- Genre: adventure
- Created by: Françoise Charpiat
- Directed by: Michel Pillyser
- Country of origin: France
- Original language: French
- No. of seasons: 1
- No. of episodes: 26

Production
- Executive producers: Robért Rea; Jacques Vercruyssen; Leon Perahia;
- Production companies: Ellipsanime; Seahorse-Anim; JPF Productions; TTK; Araneo;

Original release
- Network: TF1
- Release: November 22, 2007 – May 15, 2008

= Inami (TV series) =

Inami is a French 2D animated television series set in Amazonia.
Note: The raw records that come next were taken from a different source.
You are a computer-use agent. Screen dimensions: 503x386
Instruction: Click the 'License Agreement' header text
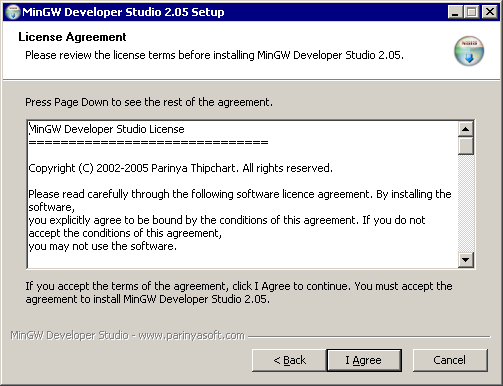(72, 37)
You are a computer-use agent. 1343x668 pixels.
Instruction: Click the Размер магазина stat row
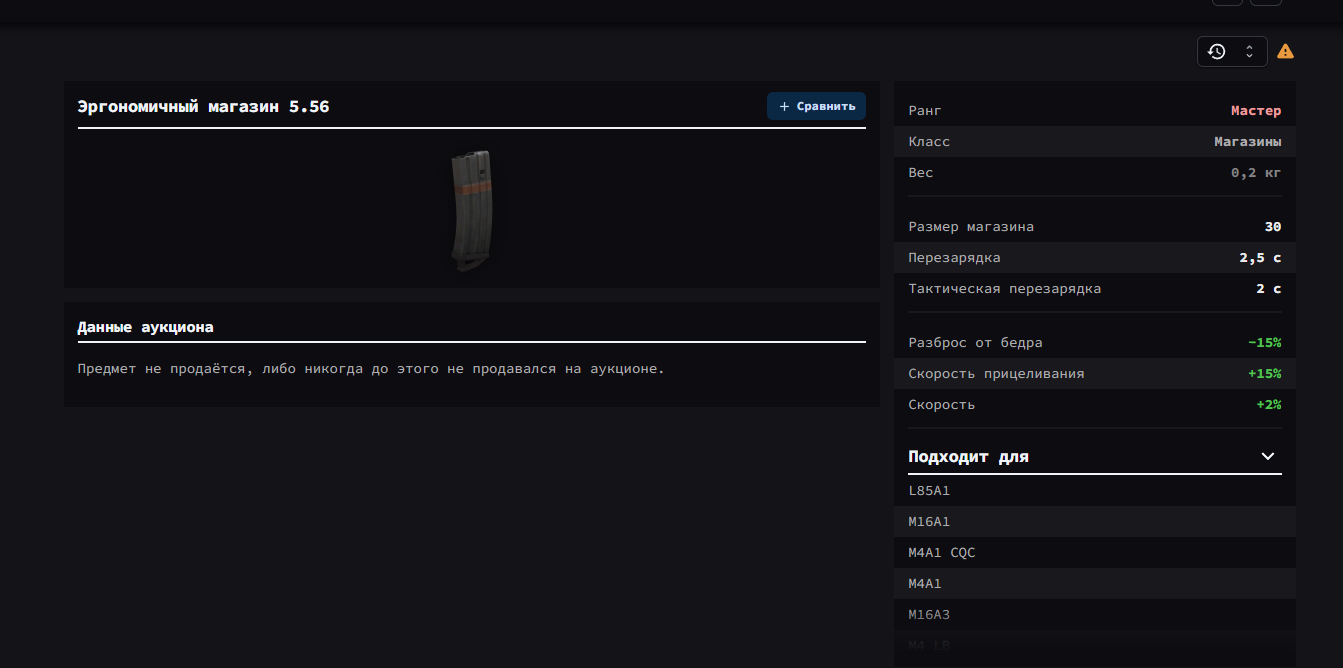[1094, 227]
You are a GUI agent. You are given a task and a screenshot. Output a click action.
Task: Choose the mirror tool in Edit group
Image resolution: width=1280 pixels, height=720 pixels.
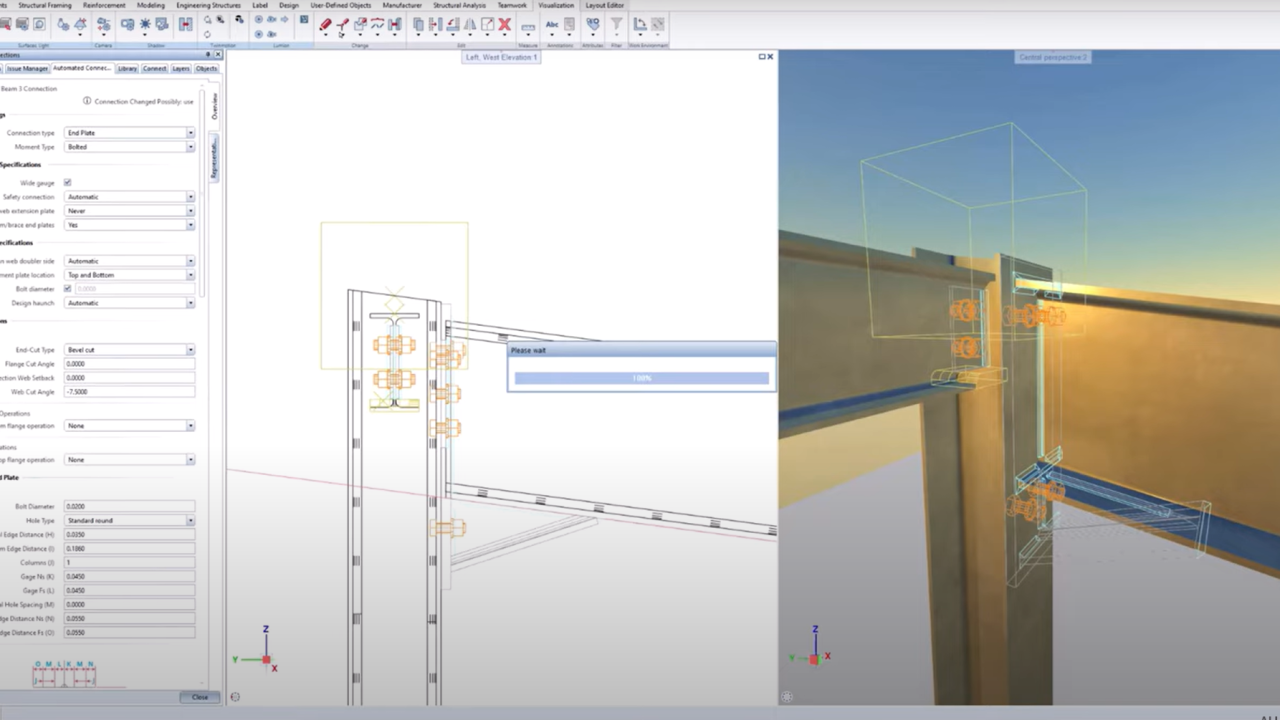468,25
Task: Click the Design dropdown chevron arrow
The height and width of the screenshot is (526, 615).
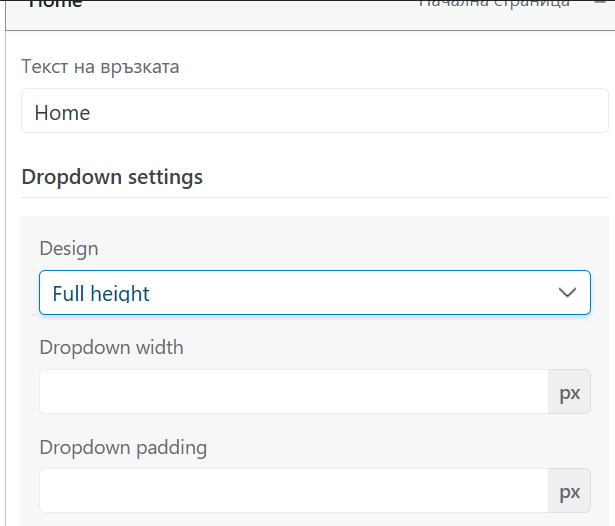Action: coord(567,293)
It was created by Françoise Charpiat and directed by Michael Pillyser, and is distributed by the French company Mediatoon. The series first aired in France on TF1 in 2007, as part of the TFOU TV programming block.

== Plot ==
The series revolves around the adventures of Inami, a young Amazonian native of the tribe of the Bellacaibos who must face the everyday challenges of living in the rainforest. Inami, often accompanied by Shimiwe, Hyaema, or Aminata, is exposed to cultural traditions and personal issues that he must overcome with bravery and compassion.

==Characters==
- Inami, an 11-year-old boy of the Bellacaïbos tribe
- Aminata, Inami's little sister, who mimics his actions
- Tatoon, Inami's pet armadillo, and his spirit double
- Shimiwe, Inami's best friend
- Carras, the old and wise shaman of the Bellacaïbos tribe
- Hyaema, an 11-year-old girl of the Patami tribe, the hereditary enemy of the Bellacaïbos and Inami's crush
- Morikas, the malicious shaman of the Patami tribe and major antagonist
- Pintos, father of Shimiwe and common accomplice to Morikas
==Episodes==
1. I Had a Dream... November 22, 2007
2. The Dark of Curtain November 29, 2007
3. The Pink Dolphin December 6, 2007
4. The Salt Quest December 13, 2007
5. The Venom of Discord December 20, 2007
6. The Secret December 27, 2007
7. The Four Elements January 3, 2008
8. Big Brother January 10, 2008
9. The Flame Men January 17, 2008
10. The Forbidden Sanctuary January 24, 2008
11. The Dark Shaman January 31, 2008
12. The Crocodile Scale February 7, 2008
13. The Price of Freedom February 14, 2008
14. A Tatoune Full of Colors February 21, 2008
15. The Singing Mountain February 28, 2008
16. A Strange Village March 6, 2008
17. The Black Diamond March 13, 2008
18. The Double Link March 20, 2008
19. The Well of Dreams March 27, 2008
20. Mystery Island April 3, 2008
21. The Tatou Family April 10, 2008
22. The Eyes of The Grand Tatou April 17, 2008
23. The Twelve Teeth of the Shark April 24, 2008
24. A Life for a Life May 1, 2008
25. The Strange Message from the Hekuras May 8, 2008
26. The Test of Peace May 15, 2008

==Production==
Development for Inami was announced in October 2007, when Ellipsanime colloaborated with Seahorse Productions to develop an 2D-animated series that is set in the Amazon rainforest with Ellipsanime and Seahorse Productions would serve as producers as French broadcasting network TF1 and Belgian broadcaster RTBF would broadcast the series in those countries while Ellipsanime's founder Robért Rea would serve as executive producer.

==Broadcast==
The series has aired in Africa, United States, Belgium, Brazil, Hungary, Israel, Italy, Portugal, Romania, Serbia and Turkey.